How we cite our quotes: Citations follow this format: (Canto, Line). We used Allen Mandelbaum's translation.

Quote #4

[The Prideful]: “Try not our strength, so easily subdued,
against the ancient foe, but set it free
from him who goads it to perversity.
This last request we now address to You,
dear Lord, not for ourselves – who have no need –
but for the ones whom we have left behind.” (Purg. XI, 19-24)

Dante seems to see prayer as one of the ultimate demonstrations of faith. Here, the Prideful beg God to give them the strength to resist “the ancient foe” (Satan). However, their faith and compassion are displayed most boldly in the last three lines, where they request this not for themselves but for “the ones whom [they] have left behind” – their loved ones still living on earth who still have time to change their sinful ways and be guaranteed a place in Heaven.

Quote #5

[Statius]: “I had sufficient fame beyond,” that spirit
replied; “I bore the name that lasts the longest
and honors most – but faith was not yet mine.
So gentle was the spirit of my verse
that Rome drew me, son of Toulouse, to her
and there my brow deserved a crown of myrtle.
On earth my name is still remembered – Statius:
I sang of Thebes and then of great Achilles;
I fell along the way of that last labor.
The sparks that warmed me, the seeds of my ardor,
were from the holy fire – the same that gave
more than a thousand poets light and flame.
I speak of the Aeneid; when I wrote
verse, it was mother to me, it was nurse;
my work, without it, would not weight an ounce.
And to have lived on earth when Virgil lived –
for that I would extend by one more year
the time I owe before my exile’s end.” (Purg. XXI, 85-102)
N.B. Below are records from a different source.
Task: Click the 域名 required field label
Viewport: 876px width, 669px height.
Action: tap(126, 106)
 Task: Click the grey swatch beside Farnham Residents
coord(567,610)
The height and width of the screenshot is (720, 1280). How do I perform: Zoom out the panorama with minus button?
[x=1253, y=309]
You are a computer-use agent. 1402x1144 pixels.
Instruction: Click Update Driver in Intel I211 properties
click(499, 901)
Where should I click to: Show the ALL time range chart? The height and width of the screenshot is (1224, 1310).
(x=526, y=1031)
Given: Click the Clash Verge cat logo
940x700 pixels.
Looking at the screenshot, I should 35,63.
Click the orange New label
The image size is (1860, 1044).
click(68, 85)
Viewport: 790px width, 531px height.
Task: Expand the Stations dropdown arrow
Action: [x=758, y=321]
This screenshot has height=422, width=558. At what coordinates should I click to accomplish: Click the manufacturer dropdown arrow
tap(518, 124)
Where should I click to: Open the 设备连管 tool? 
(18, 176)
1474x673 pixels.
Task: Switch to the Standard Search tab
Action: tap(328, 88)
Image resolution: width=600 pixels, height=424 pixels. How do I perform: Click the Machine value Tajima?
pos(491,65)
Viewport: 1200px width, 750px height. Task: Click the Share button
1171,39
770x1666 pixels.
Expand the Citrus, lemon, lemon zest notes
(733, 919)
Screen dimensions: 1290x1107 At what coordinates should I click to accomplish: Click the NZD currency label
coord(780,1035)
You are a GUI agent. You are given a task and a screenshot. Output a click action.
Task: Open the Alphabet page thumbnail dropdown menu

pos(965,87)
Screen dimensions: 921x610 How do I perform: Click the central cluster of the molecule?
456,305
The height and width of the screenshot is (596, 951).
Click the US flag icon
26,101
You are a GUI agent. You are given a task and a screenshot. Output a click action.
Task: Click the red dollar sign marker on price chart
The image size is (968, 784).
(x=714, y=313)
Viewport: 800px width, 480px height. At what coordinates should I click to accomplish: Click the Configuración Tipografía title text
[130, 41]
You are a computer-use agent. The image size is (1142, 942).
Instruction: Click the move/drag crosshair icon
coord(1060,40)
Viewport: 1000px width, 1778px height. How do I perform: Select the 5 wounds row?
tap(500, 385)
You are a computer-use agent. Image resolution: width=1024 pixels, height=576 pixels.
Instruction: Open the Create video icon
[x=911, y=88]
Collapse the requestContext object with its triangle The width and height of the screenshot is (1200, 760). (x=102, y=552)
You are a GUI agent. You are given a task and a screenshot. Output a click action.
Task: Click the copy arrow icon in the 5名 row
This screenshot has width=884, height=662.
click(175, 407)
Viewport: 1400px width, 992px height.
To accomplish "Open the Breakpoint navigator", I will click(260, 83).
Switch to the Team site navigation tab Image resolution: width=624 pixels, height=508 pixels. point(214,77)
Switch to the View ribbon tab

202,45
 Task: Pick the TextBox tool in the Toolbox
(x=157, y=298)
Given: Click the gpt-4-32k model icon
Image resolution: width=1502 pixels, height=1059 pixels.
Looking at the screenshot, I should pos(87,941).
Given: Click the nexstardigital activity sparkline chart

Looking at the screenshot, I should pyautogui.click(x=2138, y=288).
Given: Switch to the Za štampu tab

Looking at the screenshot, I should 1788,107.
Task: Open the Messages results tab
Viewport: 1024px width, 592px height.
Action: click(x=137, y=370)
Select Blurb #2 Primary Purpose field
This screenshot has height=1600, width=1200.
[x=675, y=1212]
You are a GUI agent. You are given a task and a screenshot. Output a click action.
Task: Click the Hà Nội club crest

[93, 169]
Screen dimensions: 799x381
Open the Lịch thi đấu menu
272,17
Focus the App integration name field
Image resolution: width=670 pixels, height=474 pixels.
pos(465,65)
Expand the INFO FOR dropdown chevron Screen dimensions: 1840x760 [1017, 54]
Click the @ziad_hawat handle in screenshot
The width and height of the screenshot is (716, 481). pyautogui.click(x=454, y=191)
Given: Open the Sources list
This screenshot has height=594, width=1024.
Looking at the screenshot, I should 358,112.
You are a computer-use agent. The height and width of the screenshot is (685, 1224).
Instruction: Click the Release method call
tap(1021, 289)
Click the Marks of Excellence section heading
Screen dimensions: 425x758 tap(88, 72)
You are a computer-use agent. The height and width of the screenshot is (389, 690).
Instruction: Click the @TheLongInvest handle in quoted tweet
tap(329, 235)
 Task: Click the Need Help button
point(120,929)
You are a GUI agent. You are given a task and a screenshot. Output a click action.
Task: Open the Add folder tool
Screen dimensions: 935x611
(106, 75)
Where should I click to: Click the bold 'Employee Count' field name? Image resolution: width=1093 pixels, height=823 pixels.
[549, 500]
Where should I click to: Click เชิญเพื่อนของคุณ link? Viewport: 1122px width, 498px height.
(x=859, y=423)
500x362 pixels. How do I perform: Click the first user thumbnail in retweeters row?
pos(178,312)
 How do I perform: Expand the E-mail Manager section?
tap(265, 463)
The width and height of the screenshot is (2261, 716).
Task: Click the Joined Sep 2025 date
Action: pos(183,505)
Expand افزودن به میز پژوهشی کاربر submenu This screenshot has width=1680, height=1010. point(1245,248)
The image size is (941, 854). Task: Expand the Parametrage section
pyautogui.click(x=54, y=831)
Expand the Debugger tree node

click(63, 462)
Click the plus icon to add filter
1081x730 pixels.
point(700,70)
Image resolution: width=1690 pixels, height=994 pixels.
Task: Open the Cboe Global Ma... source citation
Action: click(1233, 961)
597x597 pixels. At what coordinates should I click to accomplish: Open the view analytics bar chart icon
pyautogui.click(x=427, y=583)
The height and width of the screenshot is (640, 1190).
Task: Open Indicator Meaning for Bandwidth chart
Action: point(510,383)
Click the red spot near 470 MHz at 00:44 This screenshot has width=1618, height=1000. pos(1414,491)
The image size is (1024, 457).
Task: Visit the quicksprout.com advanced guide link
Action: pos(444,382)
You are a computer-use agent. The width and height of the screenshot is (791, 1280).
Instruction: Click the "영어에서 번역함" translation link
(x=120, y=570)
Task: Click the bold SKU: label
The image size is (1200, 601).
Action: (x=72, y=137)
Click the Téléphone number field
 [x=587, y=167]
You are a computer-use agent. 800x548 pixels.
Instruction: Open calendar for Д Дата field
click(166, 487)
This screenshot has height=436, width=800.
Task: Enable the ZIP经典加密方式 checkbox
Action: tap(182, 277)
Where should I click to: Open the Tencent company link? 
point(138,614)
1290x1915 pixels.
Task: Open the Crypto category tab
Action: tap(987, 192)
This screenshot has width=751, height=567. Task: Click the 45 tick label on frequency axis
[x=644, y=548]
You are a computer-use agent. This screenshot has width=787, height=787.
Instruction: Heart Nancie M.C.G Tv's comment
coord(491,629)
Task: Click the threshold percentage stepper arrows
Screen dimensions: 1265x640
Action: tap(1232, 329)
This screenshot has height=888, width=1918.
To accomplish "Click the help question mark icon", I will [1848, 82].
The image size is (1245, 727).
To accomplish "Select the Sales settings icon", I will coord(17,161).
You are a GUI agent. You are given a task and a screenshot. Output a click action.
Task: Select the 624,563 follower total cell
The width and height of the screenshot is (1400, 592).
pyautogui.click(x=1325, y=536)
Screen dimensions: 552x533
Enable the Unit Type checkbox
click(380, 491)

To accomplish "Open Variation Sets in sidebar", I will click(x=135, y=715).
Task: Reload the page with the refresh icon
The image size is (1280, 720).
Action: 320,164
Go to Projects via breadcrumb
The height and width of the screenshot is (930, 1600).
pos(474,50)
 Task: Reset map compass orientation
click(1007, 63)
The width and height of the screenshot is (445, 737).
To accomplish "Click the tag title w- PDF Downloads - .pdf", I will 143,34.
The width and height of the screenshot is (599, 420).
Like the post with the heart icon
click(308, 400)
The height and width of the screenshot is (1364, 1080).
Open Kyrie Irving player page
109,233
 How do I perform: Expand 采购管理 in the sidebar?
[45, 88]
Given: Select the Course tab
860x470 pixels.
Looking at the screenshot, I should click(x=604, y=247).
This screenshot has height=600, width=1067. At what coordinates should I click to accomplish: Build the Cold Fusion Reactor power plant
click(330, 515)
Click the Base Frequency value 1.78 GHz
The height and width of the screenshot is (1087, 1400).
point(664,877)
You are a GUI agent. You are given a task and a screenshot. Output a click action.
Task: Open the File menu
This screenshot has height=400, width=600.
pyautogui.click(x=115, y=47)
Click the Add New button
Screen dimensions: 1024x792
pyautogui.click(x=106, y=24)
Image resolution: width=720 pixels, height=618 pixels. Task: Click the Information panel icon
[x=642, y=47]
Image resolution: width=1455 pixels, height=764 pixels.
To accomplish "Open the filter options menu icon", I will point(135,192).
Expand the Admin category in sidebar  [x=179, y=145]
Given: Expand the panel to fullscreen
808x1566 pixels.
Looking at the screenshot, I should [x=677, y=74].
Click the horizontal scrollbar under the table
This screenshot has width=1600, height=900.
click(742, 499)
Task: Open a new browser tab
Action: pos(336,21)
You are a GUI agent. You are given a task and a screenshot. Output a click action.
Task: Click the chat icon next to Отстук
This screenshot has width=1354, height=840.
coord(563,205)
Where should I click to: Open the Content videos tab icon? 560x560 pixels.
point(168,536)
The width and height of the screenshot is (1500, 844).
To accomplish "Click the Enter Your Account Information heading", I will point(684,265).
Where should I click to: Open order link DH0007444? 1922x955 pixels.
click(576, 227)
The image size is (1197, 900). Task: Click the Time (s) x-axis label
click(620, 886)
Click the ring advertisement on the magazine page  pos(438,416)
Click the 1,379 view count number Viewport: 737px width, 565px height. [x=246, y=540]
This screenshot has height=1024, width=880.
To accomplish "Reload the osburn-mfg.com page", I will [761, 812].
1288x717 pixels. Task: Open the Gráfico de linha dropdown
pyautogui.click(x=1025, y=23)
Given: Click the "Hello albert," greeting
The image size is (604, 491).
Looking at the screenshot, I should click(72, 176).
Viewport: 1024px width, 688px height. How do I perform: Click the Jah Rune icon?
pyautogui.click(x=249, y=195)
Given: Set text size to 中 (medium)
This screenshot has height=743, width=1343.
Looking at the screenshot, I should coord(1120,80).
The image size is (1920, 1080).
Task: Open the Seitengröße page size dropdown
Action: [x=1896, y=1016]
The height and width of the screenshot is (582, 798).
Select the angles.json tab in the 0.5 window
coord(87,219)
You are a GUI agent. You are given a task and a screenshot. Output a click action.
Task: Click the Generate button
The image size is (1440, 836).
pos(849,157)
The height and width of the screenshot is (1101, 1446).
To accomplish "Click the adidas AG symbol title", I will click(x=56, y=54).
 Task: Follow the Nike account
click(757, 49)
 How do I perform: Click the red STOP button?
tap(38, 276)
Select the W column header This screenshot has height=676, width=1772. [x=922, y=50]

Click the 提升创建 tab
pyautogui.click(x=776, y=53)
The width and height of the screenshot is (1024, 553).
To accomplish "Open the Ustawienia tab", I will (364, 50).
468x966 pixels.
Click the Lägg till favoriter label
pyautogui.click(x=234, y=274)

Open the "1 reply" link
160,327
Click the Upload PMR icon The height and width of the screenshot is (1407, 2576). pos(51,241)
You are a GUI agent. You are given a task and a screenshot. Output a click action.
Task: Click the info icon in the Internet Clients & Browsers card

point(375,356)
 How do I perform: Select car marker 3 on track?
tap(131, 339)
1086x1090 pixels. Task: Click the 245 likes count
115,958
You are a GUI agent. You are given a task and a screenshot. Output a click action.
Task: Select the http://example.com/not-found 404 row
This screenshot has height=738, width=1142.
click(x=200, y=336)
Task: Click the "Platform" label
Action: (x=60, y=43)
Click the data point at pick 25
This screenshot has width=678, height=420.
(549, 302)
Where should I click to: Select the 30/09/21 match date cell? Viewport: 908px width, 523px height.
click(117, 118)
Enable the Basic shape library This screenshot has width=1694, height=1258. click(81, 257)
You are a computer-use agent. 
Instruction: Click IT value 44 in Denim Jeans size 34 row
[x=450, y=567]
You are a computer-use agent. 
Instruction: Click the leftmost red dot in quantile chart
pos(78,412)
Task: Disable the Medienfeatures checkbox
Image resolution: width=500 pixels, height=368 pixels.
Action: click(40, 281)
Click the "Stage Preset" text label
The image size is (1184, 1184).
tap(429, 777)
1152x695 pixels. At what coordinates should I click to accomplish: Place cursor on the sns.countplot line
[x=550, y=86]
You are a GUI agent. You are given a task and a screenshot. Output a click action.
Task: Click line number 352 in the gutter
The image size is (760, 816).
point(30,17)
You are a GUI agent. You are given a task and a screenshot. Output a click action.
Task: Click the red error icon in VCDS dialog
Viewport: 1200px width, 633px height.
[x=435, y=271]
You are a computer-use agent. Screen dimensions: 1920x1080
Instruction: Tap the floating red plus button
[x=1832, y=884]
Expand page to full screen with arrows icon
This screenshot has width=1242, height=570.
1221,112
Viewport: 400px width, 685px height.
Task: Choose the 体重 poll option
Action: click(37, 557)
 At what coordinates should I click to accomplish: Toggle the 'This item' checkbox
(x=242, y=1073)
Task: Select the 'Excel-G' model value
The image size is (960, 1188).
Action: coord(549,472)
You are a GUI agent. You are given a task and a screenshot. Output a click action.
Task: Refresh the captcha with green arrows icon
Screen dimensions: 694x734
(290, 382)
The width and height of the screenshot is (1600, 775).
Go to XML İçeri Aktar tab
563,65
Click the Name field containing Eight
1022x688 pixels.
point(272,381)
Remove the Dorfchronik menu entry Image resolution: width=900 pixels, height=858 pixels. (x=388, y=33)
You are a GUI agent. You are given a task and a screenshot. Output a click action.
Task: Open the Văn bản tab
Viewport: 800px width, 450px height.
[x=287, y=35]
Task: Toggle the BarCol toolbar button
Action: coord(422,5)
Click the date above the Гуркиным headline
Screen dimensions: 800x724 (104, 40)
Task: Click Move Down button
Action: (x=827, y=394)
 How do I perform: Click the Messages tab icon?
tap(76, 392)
Statius, originally a pagan, found his faith in God through Virgil’s Aeneid. This is heavily ironic for Virgil: he is a pagan and condemned to Hell for it, but his works have the power to inspire faith and to convert others. Statius seems sympathetic to this fact, even though he does not yet know that he is speaking to Virgil; he shows this by claiming “I would extend by one more year the time I owe before my exile’s end.” If only he could have lived on earth when Virgil did. Ostensibly, he would have tried to convert Virgil to Christianity had he lived in the same period, thereby saving Virgil from damnation.

Quote #6

“Now, when you sang the savage wars of those
twin sorrows of Jocasta,” said the singer
of the bucolic poems [Virgil], “it does not seem –
from those notes struck by you and Clio there –
that you had yet turned faithful to the faith
without which righteous works do not suffice.
If that is so, then what sun or what candles
drew you from darkness so that, in their wake,
you set your sails behind the fisherman?”
And he [Statius] to him: “You were the first to send me
to drink within Parnassus’ caves and you,
the first who, after God, enlightened me.
You did as he who goes by night and carries
the lamp behind him – he is of no help
to his own self but teaches those who follow –
when you declared: ‘The ages are renewed;
justice and man’s first time on earth return;
from Heaven a new progeny descends.’
Through you I was a poet and, through you,
a Christian…” (Purg. XXII, 55-72)

Statius highlights Virgil’s tragic situation. Statius puts Virgil on a level almost akin to that of God (“You were the first […] after God, who enlightened me.”) He says, “You did as he who goes by night and carries the lamp behind him – he is of no help to his own self but teaches those who follow.” However, it is hard to ascribe such a generous description to Virgil because, if he has performed this sort of selfless leadership at all, he’s done it unintentionally and certainly without the goal of converting his readers to Christianity. Thus, it is heavily ironic that Statius reads the birth of Christ into a passage that is probably just a flattering referral to the birth of renowned Roman consul Gaius Asinius Pollio.